== Brief ==
Repeat only the stretch of lines below that runs from the line with "Task: Expand 自动化设置 menu section" through the line with "Toggle the filter", unaltered.
========================
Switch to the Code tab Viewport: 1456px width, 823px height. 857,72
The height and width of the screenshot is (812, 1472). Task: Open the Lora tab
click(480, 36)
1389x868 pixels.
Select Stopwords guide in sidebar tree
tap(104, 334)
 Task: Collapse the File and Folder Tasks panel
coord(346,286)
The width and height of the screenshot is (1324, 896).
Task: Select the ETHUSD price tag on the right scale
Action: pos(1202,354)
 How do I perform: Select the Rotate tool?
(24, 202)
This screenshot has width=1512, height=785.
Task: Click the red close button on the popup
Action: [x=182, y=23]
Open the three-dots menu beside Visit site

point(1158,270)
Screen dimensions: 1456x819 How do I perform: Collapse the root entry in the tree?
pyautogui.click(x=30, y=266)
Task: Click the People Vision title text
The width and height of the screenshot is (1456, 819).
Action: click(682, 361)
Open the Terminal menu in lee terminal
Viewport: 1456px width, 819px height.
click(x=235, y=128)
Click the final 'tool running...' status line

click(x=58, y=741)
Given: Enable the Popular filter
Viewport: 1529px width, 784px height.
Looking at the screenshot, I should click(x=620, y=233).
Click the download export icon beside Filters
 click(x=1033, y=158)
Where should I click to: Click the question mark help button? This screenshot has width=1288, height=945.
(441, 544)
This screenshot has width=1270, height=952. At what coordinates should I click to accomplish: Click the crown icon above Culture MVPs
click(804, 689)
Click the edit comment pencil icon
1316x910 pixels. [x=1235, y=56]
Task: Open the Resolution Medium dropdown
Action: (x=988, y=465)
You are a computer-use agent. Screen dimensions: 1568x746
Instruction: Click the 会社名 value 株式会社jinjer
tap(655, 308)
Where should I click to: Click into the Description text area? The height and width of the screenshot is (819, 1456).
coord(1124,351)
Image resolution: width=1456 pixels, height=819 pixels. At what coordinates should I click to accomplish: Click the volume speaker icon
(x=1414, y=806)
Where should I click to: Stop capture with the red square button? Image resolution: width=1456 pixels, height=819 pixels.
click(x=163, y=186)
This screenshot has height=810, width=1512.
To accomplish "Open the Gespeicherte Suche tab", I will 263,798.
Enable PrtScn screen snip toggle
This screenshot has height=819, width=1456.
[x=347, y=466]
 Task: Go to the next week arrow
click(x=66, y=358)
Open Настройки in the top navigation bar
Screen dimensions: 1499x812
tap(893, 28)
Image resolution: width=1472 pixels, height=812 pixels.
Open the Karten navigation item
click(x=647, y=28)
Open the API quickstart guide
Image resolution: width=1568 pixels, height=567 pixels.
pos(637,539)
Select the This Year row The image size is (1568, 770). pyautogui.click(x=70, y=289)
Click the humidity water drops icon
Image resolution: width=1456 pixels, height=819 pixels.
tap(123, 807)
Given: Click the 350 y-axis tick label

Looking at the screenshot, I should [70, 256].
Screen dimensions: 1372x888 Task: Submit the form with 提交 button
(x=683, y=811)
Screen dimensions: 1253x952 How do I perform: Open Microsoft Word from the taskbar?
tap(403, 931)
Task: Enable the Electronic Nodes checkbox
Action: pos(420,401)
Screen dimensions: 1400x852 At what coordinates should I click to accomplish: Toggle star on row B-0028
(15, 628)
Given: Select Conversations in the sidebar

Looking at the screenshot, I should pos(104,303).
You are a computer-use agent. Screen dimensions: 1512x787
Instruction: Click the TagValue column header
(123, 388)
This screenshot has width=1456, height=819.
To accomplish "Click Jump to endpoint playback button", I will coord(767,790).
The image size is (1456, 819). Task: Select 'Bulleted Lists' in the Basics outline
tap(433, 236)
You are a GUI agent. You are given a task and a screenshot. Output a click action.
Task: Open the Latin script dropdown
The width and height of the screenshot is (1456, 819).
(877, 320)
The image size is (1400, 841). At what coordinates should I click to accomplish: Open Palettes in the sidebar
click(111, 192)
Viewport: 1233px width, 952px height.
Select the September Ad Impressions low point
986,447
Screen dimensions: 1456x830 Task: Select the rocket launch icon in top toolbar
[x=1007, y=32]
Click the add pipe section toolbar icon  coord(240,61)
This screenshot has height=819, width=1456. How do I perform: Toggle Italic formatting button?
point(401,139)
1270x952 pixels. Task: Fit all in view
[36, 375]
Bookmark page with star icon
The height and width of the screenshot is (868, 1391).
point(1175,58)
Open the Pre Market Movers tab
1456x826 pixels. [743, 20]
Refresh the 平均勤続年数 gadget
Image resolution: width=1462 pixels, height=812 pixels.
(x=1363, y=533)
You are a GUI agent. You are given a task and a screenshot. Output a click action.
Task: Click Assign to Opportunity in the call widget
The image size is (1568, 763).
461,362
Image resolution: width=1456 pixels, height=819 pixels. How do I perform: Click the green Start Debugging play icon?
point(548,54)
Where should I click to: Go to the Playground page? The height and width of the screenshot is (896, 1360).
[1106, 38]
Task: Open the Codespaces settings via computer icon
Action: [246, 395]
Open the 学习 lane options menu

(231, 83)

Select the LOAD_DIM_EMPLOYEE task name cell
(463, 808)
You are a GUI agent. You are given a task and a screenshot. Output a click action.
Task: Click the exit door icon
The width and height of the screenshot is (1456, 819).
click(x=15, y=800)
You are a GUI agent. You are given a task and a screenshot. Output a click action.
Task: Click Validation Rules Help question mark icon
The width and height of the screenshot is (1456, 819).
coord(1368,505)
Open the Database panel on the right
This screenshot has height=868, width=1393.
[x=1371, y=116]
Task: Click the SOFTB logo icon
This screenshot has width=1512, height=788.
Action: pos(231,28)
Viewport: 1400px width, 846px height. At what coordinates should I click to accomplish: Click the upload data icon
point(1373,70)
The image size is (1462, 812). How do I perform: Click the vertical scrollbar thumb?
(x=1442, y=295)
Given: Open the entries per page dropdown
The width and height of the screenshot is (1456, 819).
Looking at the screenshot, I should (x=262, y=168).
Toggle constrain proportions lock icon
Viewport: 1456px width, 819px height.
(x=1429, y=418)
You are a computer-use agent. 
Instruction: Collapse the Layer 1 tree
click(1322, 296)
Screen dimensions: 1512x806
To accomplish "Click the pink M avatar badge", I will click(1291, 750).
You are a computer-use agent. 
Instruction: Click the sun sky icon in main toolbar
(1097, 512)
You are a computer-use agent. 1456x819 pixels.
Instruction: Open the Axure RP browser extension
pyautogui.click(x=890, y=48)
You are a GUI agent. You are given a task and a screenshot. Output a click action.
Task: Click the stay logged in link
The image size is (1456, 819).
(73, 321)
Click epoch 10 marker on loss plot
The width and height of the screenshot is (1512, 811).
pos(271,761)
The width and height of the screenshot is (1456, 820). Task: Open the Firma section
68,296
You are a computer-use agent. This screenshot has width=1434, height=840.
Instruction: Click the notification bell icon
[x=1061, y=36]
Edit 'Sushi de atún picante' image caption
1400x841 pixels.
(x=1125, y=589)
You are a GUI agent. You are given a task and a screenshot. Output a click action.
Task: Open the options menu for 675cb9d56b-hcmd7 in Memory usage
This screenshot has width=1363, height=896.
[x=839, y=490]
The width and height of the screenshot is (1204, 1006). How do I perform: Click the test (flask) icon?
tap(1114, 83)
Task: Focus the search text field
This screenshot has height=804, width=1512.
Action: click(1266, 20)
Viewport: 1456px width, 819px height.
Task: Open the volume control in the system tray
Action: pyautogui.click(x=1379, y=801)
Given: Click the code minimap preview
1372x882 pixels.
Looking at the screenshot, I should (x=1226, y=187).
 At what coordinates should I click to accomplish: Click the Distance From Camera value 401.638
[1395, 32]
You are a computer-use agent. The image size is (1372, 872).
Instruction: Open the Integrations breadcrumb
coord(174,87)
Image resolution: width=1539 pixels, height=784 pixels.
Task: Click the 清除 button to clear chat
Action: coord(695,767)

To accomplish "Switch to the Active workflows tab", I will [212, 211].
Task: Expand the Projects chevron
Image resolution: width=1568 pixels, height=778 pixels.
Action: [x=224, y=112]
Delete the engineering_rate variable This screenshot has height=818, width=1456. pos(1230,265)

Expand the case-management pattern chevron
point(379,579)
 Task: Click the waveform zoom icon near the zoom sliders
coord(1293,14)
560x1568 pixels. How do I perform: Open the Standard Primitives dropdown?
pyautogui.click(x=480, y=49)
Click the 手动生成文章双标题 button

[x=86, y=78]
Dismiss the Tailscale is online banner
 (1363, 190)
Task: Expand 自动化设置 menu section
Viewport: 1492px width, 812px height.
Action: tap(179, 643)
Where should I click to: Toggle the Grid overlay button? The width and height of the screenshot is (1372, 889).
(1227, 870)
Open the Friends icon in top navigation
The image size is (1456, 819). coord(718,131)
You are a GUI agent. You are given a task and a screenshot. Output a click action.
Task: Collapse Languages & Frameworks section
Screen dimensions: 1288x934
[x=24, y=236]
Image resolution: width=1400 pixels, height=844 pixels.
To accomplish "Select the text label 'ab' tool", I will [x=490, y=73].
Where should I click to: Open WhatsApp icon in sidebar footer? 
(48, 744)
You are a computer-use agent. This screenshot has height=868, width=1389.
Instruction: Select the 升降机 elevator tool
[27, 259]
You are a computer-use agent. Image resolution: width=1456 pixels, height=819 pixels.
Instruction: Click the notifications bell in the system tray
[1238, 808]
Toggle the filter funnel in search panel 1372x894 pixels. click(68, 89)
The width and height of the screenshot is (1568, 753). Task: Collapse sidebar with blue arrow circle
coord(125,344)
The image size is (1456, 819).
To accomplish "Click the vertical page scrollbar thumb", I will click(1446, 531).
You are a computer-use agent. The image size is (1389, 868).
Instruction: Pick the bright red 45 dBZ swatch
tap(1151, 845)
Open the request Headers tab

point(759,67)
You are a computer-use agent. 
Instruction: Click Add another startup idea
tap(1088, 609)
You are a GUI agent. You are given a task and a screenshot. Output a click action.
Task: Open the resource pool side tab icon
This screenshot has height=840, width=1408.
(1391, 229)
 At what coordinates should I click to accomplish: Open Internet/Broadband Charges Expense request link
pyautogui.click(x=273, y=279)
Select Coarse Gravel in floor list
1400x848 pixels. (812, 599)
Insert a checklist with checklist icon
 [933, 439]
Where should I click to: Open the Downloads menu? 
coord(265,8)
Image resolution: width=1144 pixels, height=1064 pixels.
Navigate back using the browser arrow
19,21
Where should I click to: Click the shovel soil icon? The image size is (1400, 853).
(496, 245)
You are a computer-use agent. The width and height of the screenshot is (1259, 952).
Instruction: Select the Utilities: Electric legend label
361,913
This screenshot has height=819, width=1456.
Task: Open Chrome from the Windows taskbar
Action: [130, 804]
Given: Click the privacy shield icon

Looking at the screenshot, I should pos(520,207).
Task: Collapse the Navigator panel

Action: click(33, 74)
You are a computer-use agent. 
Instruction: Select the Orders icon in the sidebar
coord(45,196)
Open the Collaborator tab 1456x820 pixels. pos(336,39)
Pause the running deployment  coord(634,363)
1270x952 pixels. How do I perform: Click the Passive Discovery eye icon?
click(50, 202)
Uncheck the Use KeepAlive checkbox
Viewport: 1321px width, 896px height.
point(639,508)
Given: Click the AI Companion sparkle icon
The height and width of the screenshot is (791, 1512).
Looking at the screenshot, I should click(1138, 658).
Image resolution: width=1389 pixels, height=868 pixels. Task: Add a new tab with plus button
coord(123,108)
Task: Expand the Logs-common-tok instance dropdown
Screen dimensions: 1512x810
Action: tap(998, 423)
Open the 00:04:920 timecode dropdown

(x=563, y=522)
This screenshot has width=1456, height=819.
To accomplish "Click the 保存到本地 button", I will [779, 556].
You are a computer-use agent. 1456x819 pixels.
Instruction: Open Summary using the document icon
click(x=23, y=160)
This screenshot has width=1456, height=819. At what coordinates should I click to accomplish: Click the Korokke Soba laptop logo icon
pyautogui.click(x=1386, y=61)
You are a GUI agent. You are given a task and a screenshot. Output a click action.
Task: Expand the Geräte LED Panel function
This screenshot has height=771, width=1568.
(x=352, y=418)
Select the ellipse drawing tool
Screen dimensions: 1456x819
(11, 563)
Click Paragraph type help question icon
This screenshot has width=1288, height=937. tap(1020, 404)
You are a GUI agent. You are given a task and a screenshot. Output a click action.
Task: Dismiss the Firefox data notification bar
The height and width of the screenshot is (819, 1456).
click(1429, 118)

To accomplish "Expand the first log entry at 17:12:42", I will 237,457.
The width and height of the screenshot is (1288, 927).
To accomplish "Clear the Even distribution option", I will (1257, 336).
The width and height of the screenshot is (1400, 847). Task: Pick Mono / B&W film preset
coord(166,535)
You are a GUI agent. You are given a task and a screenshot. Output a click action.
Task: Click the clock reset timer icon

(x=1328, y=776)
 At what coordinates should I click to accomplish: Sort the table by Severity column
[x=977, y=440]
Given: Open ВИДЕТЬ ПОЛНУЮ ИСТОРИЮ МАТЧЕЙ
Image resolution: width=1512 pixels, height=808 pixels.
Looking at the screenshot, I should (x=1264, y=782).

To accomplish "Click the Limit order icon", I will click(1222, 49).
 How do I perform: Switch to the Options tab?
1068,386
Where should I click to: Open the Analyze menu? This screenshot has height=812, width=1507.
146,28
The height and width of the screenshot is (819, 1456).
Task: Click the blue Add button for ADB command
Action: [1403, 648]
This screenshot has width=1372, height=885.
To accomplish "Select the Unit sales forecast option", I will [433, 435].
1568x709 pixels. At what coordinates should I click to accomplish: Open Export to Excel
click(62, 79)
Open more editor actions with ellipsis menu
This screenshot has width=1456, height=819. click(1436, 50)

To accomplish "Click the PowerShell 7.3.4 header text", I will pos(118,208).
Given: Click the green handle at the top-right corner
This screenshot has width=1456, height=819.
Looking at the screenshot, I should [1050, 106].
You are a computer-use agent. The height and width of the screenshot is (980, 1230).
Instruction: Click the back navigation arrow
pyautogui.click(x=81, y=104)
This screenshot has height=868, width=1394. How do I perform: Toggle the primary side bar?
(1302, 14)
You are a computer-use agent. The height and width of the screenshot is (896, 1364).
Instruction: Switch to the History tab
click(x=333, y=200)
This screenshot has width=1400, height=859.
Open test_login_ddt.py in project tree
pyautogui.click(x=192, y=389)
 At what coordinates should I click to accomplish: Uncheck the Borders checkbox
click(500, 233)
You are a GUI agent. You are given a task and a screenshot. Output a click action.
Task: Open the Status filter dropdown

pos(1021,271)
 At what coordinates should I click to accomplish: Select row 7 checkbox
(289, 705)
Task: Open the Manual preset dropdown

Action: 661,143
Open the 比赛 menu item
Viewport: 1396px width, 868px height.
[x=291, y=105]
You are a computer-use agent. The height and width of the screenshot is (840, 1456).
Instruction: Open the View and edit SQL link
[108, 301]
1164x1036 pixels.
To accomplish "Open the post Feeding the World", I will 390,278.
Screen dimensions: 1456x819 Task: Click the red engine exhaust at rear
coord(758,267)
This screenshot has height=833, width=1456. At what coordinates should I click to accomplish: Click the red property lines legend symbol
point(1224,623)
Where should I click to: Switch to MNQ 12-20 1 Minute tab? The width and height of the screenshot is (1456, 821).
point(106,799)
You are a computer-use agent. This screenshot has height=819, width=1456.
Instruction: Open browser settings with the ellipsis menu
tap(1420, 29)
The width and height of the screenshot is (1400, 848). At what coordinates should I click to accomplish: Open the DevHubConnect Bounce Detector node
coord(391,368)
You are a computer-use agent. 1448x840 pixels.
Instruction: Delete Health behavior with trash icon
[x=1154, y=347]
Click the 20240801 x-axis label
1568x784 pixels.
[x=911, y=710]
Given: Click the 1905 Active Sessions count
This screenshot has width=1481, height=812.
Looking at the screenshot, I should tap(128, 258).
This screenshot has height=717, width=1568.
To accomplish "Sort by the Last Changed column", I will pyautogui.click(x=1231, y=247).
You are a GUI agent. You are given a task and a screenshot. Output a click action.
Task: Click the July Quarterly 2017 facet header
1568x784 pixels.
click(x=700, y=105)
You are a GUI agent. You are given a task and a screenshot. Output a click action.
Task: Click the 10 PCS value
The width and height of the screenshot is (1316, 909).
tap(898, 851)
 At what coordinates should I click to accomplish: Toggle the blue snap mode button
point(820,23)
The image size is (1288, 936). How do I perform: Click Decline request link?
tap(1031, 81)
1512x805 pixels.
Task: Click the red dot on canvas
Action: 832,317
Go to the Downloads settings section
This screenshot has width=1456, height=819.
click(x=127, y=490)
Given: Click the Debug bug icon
========================
== Solution to the problem ==
Task: Expand 自动化设置 menu section
Viewport: 1492px width, 812px height.
Action: tap(179, 643)
Where should I click to: Toggle the Grid overlay button? The width and height of the screenshot is (1372, 889).
(1227, 870)
Open the Friends icon in top navigation
The image size is (1456, 819). coord(718,131)
You are a GUI agent. You are given a task and a screenshot. Output a click action.
Task: Collapse Languages & Frameworks section
Screen dimensions: 1288x934
[x=24, y=236]
Image resolution: width=1400 pixels, height=844 pixels.
To accomplish "Select the text label 'ab' tool", I will [x=490, y=73].
Where should I click to: Open WhatsApp icon in sidebar footer? 
(48, 744)
You are a computer-use agent. This screenshot has height=868, width=1389.
Instruction: Select the 升降机 elevator tool
[27, 259]
You are a computer-use agent. Image resolution: width=1456 pixels, height=819 pixels.
Instruction: Click the notifications bell in the system tray
[1238, 808]
Toggle the filter funnel in search panel 1372x894 pixels. click(68, 89)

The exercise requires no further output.